• **Your goal**:
A faithful transcription of all the data is required.

• **Exercise input**:
● ● ● ●
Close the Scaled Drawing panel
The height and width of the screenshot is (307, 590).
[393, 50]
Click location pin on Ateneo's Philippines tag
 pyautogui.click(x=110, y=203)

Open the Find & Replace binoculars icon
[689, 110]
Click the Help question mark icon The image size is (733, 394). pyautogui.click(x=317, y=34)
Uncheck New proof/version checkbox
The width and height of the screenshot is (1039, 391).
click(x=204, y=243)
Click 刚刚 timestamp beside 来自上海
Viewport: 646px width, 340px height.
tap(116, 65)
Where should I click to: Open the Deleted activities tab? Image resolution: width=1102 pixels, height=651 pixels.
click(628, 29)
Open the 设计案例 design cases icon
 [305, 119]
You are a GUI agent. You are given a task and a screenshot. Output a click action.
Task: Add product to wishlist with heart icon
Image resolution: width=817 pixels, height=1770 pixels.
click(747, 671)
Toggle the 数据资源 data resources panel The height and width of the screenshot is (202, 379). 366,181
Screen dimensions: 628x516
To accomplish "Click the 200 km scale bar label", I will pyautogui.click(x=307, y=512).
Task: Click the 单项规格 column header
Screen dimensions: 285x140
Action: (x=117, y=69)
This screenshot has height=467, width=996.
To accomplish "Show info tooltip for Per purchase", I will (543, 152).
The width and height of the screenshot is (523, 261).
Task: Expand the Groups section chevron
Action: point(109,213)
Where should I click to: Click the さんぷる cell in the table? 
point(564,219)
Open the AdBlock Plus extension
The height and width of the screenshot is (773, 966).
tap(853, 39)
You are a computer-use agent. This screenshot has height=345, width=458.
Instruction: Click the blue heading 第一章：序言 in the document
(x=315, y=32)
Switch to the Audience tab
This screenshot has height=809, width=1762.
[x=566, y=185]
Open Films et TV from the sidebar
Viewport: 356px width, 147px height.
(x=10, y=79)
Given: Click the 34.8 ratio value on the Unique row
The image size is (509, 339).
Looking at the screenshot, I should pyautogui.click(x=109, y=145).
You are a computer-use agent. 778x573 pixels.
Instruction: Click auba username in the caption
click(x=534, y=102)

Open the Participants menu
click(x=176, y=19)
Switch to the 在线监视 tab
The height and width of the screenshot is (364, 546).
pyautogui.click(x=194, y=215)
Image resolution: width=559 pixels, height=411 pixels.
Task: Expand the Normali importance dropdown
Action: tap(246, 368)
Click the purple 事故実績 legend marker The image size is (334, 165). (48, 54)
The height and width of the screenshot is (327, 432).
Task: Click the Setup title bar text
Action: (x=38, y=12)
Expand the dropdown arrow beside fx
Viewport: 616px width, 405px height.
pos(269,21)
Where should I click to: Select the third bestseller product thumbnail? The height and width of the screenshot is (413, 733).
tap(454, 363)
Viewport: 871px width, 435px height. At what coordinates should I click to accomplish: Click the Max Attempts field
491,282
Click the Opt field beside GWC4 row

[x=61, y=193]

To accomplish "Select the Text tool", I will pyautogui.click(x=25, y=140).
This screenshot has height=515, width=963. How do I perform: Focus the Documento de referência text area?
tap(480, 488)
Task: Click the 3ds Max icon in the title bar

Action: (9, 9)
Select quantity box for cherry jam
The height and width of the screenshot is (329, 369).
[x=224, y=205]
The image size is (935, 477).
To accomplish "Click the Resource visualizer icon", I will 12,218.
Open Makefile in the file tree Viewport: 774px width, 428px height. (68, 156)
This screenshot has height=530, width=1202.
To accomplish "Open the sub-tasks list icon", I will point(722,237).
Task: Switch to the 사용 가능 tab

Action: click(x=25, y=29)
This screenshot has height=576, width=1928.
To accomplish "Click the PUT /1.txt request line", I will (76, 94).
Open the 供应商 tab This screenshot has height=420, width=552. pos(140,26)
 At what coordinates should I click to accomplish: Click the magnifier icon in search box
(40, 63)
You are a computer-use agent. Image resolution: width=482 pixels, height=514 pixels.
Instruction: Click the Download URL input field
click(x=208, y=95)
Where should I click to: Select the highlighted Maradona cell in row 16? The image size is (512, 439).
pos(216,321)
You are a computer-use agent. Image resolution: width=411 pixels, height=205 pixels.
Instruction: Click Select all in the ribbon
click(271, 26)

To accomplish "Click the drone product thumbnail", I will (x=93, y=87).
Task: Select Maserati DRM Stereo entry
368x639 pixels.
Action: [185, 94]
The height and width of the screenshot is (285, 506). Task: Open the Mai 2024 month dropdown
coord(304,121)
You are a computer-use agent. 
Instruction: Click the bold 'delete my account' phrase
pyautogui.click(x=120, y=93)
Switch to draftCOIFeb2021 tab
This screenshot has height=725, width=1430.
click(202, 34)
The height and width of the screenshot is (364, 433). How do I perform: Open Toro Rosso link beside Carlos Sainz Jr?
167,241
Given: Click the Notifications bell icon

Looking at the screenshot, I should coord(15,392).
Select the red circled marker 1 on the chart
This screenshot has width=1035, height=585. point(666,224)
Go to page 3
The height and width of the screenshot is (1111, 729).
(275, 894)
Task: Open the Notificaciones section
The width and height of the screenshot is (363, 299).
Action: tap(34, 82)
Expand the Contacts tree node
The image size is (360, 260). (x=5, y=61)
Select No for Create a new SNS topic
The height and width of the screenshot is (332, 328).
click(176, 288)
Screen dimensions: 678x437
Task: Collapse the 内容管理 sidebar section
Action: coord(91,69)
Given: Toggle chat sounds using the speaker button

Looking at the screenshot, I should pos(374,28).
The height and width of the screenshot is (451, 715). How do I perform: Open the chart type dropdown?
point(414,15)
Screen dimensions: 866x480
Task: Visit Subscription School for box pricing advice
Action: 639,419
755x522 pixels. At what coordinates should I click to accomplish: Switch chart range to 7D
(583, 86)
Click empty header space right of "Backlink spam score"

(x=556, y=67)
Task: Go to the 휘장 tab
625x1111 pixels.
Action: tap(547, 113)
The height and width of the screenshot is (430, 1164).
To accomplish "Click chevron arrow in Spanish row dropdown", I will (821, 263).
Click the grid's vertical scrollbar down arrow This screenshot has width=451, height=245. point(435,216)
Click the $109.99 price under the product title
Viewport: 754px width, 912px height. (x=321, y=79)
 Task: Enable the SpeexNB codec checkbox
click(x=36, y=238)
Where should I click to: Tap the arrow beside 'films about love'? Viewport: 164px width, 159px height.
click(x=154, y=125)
● ● ● ●
• **Response box**:
Close the Scaled Drawing panel
The height and width of the screenshot is (307, 590).
[393, 50]
Click location pin on Ateneo's Philippines tag
 pyautogui.click(x=110, y=203)

Open the Find & Replace binoculars icon
[689, 110]
Click the Help question mark icon The image size is (733, 394). pyautogui.click(x=317, y=34)
Uncheck New proof/version checkbox
The width and height of the screenshot is (1039, 391).
click(x=204, y=243)
Click 刚刚 timestamp beside 来自上海
Viewport: 646px width, 340px height.
tap(116, 65)
Where should I click to: Open the Deleted activities tab? Image resolution: width=1102 pixels, height=651 pixels.
click(628, 29)
Open the 设计案例 design cases icon
 [305, 119]
You are a GUI agent. You are given a task and a screenshot. Output a click action.
Task: Add product to wishlist with heart icon
Image resolution: width=817 pixels, height=1770 pixels.
click(747, 671)
Toggle the 数据资源 data resources panel The height and width of the screenshot is (202, 379). 366,181
Screen dimensions: 628x516
To accomplish "Click the 200 km scale bar label", I will pyautogui.click(x=307, y=512).
Task: Click the 单项规格 column header
Screen dimensions: 285x140
Action: (x=117, y=69)
This screenshot has height=467, width=996.
To accomplish "Show info tooltip for Per purchase", I will (543, 152).
The width and height of the screenshot is (523, 261).
Task: Expand the Groups section chevron
Action: point(109,213)
Where should I click to: Click the さんぷる cell in the table? 
point(564,219)
Open the AdBlock Plus extension
The height and width of the screenshot is (773, 966).
tap(853, 39)
You are a computer-use agent. This screenshot has height=345, width=458.
Instruction: Click the blue heading 第一章：序言 in the document
(x=315, y=32)
Switch to the Audience tab
This screenshot has height=809, width=1762.
[x=566, y=185]
Open Films et TV from the sidebar
Viewport: 356px width, 147px height.
(x=10, y=79)
Given: Click the 34.8 ratio value on the Unique row
The image size is (509, 339).
Looking at the screenshot, I should pyautogui.click(x=109, y=145).
You are a computer-use agent. 778x573 pixels.
Instruction: Click auba username in the caption
click(x=534, y=102)

Open the Participants menu
click(x=176, y=19)
Switch to the 在线监视 tab
The height and width of the screenshot is (364, 546).
pyautogui.click(x=194, y=215)
Image resolution: width=559 pixels, height=411 pixels.
Task: Expand the Normali importance dropdown
Action: tap(246, 368)
Click the purple 事故実績 legend marker The image size is (334, 165). (48, 54)
The height and width of the screenshot is (327, 432).
Task: Click the Setup title bar text
Action: (x=38, y=12)
Expand the dropdown arrow beside fx
Viewport: 616px width, 405px height.
pos(269,21)
Where should I click to: Select the third bestseller product thumbnail? The height and width of the screenshot is (413, 733).
tap(454, 363)
Viewport: 871px width, 435px height. At what coordinates should I click to accomplish: Click the Max Attempts field
491,282
Click the Opt field beside GWC4 row

[x=61, y=193]

To accomplish "Select the Text tool", I will pyautogui.click(x=25, y=140).
This screenshot has height=515, width=963. How do I perform: Focus the Documento de referência text area?
tap(480, 488)
Task: Click the 3ds Max icon in the title bar

Action: (9, 9)
Select quantity box for cherry jam
The height and width of the screenshot is (329, 369).
[x=224, y=205]
The image size is (935, 477).
To accomplish "Click the Resource visualizer icon", I will 12,218.
Open Makefile in the file tree Viewport: 774px width, 428px height. (68, 156)
This screenshot has height=530, width=1202.
To accomplish "Open the sub-tasks list icon", I will point(722,237).
Task: Switch to the 사용 가능 tab

Action: click(x=25, y=29)
This screenshot has height=576, width=1928.
To accomplish "Click the PUT /1.txt request line", I will (76, 94).
Open the 供应商 tab This screenshot has height=420, width=552. pos(140,26)
 At what coordinates should I click to accomplish: Click the magnifier icon in search box
(40, 63)
You are a computer-use agent. Image resolution: width=482 pixels, height=514 pixels.
Instruction: Click the Download URL input field
click(x=208, y=95)
Where should I click to: Select the highlighted Maradona cell in row 16? The image size is (512, 439).
pos(216,321)
You are a computer-use agent. Image resolution: width=411 pixels, height=205 pixels.
Instruction: Click Select all in the ribbon
click(271, 26)

To accomplish "Click the drone product thumbnail", I will (x=93, y=87).
Task: Select Maserati DRM Stereo entry
368x639 pixels.
Action: [185, 94]
The height and width of the screenshot is (285, 506). Task: Open the Mai 2024 month dropdown
coord(304,121)
You are a computer-use agent. 
Instruction: Click the bold 'delete my account' phrase
pyautogui.click(x=120, y=93)
Switch to draftCOIFeb2021 tab
This screenshot has height=725, width=1430.
click(202, 34)
The height and width of the screenshot is (364, 433). How do I perform: Open Toro Rosso link beside Carlos Sainz Jr?
167,241
Given: Click the Notifications bell icon

Looking at the screenshot, I should coord(15,392).
Select the red circled marker 1 on the chart
This screenshot has width=1035, height=585. point(666,224)
Go to page 3
The height and width of the screenshot is (1111, 729).
(275, 894)
Task: Open the Notificaciones section
The width and height of the screenshot is (363, 299).
Action: tap(34, 82)
Expand the Contacts tree node
The image size is (360, 260). (x=5, y=61)
Select No for Create a new SNS topic
The height and width of the screenshot is (332, 328).
click(176, 288)
Screen dimensions: 678x437
Task: Collapse the 内容管理 sidebar section
Action: coord(91,69)
Given: Toggle chat sounds using the speaker button

Looking at the screenshot, I should pos(374,28).
The height and width of the screenshot is (451, 715). How do I perform: Open the chart type dropdown?
point(414,15)
Screen dimensions: 866x480
Task: Visit Subscription School for box pricing advice
Action: 639,419
755x522 pixels. At what coordinates should I click to accomplish: Switch chart range to 7D
(583, 86)
Click empty header space right of "Backlink spam score"

(x=556, y=67)
Task: Go to the 휘장 tab
625x1111 pixels.
Action: tap(547, 113)
The height and width of the screenshot is (430, 1164).
To accomplish "Click chevron arrow in Spanish row dropdown", I will (821, 263).
Click the grid's vertical scrollbar down arrow This screenshot has width=451, height=245. point(435,216)
Click the $109.99 price under the product title
Viewport: 754px width, 912px height. (x=321, y=79)
 Task: Enable the SpeexNB codec checkbox
click(x=36, y=238)
Where should I click to: Tap the arrow beside 'films about love'? Viewport: 164px width, 159px height.
click(x=154, y=125)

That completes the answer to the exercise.